### [What is being asked]
Work out how many lines in the data below contain the string "search", and reply with that figure alone.

Saved data entries
---------------
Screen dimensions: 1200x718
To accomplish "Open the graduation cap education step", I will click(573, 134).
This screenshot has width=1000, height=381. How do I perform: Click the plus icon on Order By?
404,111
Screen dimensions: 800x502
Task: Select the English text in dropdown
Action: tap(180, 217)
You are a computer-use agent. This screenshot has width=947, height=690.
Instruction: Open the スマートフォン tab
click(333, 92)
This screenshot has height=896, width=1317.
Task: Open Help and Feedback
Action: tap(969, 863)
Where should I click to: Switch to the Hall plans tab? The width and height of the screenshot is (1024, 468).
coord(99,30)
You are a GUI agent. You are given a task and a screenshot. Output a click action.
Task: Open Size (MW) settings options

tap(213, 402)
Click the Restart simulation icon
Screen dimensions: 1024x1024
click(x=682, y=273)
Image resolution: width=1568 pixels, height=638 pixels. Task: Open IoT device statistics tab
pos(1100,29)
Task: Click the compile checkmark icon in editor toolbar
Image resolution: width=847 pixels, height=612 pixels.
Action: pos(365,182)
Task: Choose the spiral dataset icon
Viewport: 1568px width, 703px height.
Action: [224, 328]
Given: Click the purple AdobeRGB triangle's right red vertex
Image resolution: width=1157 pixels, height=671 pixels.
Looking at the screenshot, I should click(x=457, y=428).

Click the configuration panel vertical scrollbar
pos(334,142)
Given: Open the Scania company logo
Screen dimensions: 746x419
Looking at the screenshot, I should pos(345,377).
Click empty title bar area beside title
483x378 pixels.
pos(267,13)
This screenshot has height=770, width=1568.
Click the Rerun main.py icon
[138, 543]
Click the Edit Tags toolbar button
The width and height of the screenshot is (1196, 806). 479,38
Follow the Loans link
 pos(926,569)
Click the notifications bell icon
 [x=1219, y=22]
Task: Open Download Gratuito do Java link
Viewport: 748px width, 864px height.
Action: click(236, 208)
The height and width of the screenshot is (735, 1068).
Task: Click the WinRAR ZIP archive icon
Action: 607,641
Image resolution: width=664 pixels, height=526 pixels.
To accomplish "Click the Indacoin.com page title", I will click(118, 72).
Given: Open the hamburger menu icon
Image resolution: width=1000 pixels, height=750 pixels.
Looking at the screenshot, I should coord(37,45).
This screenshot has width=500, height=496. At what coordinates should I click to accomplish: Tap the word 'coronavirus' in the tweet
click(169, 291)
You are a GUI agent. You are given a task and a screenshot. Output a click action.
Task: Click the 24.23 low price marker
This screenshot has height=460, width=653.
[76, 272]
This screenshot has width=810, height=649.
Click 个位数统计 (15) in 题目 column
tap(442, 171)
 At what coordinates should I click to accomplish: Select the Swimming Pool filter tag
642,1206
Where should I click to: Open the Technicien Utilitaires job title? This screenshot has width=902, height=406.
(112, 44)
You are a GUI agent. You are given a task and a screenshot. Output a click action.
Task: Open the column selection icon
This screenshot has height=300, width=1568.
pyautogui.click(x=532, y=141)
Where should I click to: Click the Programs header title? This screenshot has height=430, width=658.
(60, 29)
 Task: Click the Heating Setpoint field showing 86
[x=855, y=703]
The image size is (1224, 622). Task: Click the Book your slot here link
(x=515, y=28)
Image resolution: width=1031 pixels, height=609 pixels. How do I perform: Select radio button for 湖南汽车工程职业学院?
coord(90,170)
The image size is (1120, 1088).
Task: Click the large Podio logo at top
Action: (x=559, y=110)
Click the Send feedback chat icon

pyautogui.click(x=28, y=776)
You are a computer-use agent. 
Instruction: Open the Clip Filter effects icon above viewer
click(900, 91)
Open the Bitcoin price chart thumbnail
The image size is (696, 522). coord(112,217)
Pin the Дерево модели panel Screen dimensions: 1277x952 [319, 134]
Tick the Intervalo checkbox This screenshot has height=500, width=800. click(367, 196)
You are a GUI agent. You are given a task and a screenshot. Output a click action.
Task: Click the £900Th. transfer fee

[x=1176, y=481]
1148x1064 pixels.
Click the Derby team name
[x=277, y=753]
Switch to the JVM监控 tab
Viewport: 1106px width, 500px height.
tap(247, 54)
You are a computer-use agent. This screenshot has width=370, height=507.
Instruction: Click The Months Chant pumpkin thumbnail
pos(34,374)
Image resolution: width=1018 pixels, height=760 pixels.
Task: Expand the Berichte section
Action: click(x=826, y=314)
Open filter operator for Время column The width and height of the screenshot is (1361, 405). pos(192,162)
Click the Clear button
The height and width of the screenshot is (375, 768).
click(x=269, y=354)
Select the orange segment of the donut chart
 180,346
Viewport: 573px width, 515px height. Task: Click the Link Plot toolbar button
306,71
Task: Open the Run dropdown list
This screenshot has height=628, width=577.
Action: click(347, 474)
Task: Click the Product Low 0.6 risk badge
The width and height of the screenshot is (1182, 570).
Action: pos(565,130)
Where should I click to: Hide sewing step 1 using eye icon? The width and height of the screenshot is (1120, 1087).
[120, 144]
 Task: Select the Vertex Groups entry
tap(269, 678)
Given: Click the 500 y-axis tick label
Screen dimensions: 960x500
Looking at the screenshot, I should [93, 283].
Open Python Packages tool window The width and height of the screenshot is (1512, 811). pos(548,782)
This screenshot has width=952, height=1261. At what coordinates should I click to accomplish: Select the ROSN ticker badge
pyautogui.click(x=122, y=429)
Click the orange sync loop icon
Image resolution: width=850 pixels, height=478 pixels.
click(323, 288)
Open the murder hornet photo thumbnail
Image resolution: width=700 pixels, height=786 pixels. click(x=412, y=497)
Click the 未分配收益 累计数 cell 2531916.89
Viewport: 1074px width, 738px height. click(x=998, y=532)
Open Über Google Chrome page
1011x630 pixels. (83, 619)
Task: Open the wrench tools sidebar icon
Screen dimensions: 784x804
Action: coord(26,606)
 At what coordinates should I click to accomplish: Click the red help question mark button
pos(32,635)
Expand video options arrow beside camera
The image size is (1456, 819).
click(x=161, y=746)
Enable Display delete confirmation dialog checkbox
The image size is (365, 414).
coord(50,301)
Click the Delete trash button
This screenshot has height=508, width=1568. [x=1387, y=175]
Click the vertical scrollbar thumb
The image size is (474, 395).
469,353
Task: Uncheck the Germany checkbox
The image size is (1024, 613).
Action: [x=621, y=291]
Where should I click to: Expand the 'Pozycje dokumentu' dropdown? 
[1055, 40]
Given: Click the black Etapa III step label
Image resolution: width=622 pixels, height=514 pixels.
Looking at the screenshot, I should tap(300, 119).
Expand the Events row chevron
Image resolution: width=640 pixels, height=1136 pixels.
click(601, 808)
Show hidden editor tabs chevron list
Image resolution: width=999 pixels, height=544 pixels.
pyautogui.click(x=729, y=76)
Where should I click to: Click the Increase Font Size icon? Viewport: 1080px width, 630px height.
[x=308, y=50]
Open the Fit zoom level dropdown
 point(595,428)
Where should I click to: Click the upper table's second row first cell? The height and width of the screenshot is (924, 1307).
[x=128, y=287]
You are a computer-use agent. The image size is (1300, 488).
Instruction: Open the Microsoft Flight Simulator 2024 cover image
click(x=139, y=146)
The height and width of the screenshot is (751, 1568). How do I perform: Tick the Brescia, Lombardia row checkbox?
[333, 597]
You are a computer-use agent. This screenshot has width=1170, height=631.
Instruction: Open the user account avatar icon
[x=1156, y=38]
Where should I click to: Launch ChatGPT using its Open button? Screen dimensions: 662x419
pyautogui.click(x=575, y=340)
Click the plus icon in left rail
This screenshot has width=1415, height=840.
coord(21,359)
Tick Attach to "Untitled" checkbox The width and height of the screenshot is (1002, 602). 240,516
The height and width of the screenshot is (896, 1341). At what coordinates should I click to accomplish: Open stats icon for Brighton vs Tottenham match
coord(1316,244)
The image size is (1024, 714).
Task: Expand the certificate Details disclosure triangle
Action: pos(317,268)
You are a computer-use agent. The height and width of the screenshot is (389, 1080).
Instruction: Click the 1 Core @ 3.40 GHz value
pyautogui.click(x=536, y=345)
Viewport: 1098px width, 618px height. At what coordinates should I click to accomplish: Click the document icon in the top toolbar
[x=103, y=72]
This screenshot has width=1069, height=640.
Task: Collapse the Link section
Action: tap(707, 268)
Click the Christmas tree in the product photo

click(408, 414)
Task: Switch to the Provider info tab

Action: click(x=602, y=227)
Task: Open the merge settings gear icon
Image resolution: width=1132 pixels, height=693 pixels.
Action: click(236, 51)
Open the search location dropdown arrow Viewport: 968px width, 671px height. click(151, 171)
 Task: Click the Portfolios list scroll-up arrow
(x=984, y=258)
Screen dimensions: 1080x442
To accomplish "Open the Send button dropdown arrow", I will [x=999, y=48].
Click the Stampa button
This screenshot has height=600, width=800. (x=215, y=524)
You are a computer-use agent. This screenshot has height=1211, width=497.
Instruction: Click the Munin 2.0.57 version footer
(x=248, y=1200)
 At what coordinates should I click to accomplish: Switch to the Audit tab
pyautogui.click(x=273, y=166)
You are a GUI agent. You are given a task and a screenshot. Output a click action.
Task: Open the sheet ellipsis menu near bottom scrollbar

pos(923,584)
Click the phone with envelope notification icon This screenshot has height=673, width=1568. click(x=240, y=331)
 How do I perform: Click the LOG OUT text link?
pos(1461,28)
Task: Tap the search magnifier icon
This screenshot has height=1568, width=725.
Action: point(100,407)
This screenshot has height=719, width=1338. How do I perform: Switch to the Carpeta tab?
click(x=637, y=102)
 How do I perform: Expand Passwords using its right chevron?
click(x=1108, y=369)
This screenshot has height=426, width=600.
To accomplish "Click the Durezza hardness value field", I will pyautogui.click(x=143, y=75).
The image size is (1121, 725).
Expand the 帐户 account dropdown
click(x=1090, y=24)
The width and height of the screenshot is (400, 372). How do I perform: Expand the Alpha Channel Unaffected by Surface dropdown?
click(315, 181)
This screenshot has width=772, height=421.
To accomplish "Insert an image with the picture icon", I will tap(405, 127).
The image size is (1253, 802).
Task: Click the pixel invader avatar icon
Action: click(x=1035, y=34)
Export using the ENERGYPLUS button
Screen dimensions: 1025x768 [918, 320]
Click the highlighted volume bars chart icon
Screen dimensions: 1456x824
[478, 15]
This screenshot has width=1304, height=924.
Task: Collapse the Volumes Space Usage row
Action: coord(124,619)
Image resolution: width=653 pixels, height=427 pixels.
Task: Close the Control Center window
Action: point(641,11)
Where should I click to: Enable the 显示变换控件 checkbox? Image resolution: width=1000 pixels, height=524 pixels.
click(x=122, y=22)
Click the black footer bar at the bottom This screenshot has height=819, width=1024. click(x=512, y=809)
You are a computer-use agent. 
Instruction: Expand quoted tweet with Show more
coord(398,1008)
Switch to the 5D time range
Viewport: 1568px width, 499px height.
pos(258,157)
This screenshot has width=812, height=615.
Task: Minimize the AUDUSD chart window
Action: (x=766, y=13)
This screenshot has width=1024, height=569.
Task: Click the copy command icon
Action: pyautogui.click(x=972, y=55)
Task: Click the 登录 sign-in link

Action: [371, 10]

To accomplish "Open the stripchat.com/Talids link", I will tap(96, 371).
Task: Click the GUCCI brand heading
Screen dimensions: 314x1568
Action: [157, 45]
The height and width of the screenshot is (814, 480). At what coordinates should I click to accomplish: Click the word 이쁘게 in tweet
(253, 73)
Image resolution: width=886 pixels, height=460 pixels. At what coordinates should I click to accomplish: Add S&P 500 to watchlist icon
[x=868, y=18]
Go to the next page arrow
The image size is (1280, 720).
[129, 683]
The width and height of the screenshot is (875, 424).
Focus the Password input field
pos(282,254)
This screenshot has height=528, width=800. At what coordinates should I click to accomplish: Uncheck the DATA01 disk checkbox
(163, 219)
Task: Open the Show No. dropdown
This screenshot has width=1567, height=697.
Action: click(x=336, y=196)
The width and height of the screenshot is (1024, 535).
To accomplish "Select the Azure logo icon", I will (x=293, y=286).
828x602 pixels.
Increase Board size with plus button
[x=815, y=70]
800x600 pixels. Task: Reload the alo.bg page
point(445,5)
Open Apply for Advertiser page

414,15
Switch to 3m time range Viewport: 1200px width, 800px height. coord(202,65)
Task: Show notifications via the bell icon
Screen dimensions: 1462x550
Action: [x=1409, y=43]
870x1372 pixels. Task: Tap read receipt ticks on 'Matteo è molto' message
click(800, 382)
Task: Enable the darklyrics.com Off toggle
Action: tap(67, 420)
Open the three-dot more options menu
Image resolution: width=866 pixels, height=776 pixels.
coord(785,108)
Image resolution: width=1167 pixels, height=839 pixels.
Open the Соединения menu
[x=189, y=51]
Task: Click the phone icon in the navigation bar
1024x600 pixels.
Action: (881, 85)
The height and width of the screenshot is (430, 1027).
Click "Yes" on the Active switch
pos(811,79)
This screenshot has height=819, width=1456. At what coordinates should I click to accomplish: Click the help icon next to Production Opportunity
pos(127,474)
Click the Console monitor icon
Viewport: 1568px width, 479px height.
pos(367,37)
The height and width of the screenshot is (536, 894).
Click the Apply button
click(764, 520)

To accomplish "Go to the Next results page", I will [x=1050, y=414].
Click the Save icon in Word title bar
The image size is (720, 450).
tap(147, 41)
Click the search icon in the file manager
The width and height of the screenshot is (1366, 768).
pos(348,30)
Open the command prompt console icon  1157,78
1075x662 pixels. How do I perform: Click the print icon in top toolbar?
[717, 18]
---------------
### [Answer below]
3